#### [Problem requirements]
The reply must repeat each entry exactly and contain no pictures.
(Source material)
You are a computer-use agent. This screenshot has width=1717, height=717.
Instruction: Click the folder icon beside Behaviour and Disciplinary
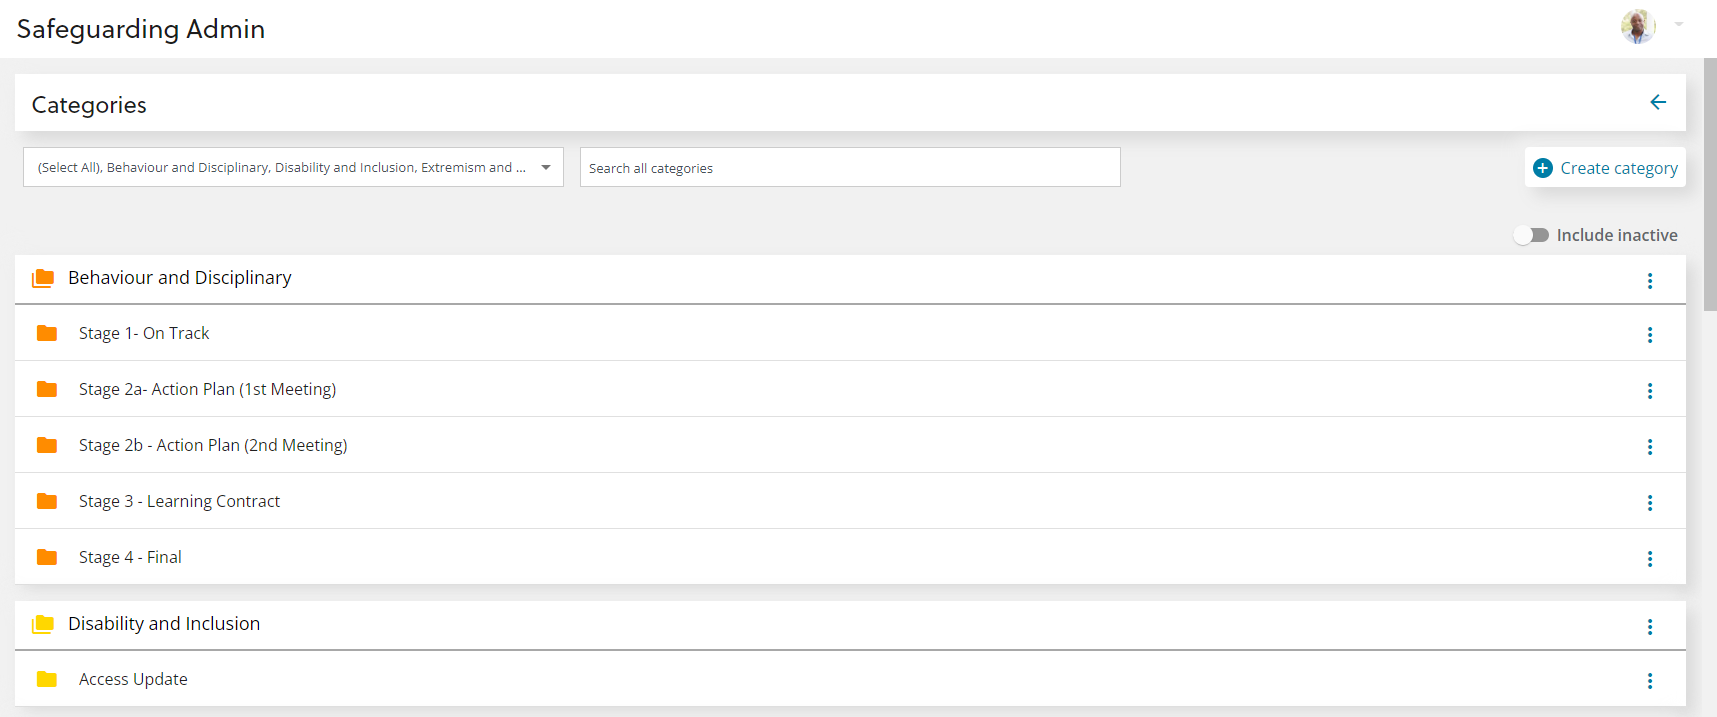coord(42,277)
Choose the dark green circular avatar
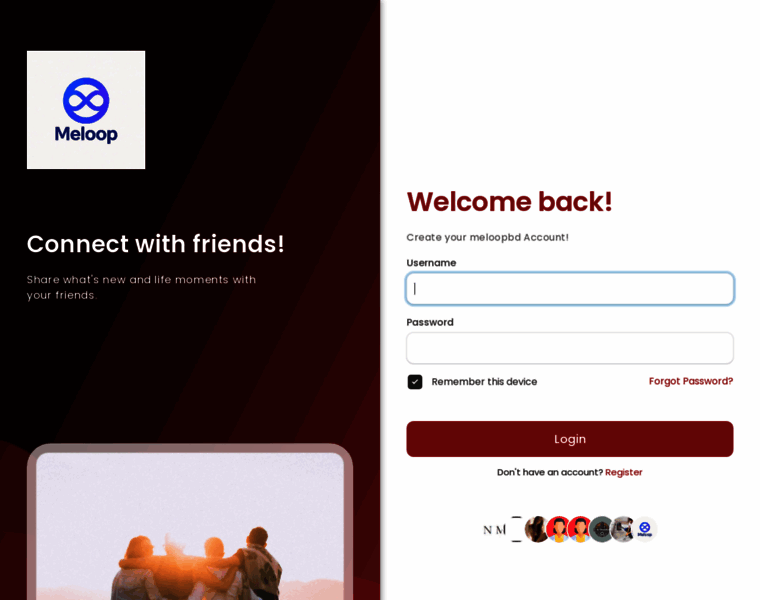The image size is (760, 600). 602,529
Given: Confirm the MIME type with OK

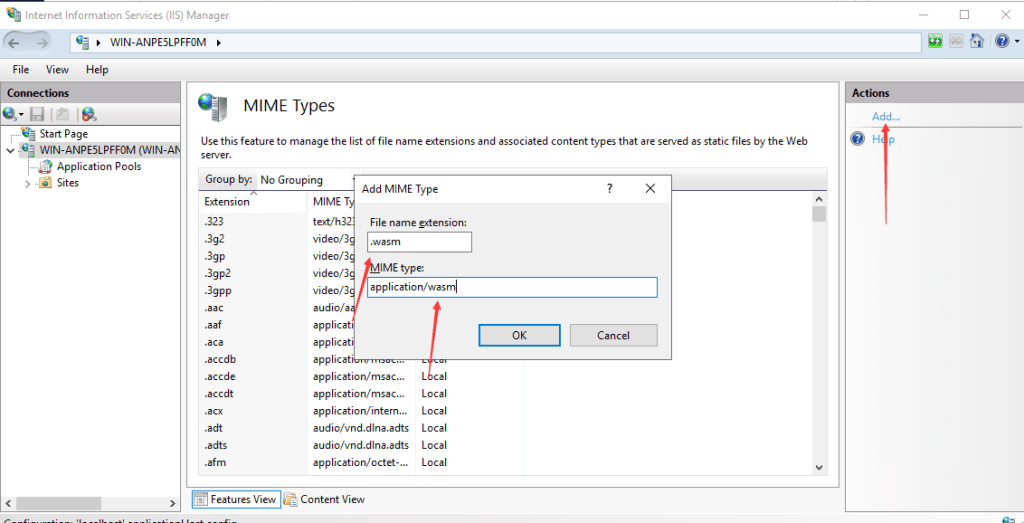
(End Source material)
#### [Output for this exercise]
You are a computer-use agent. This screenshot has width=1717, height=717.
Instruction: Click the folder icon beside Behaviour and Disciplinary
coord(42,277)
Choose the dark green circular avatar
The image size is (760, 600). 602,529
Given: Confirm the MIME type with OK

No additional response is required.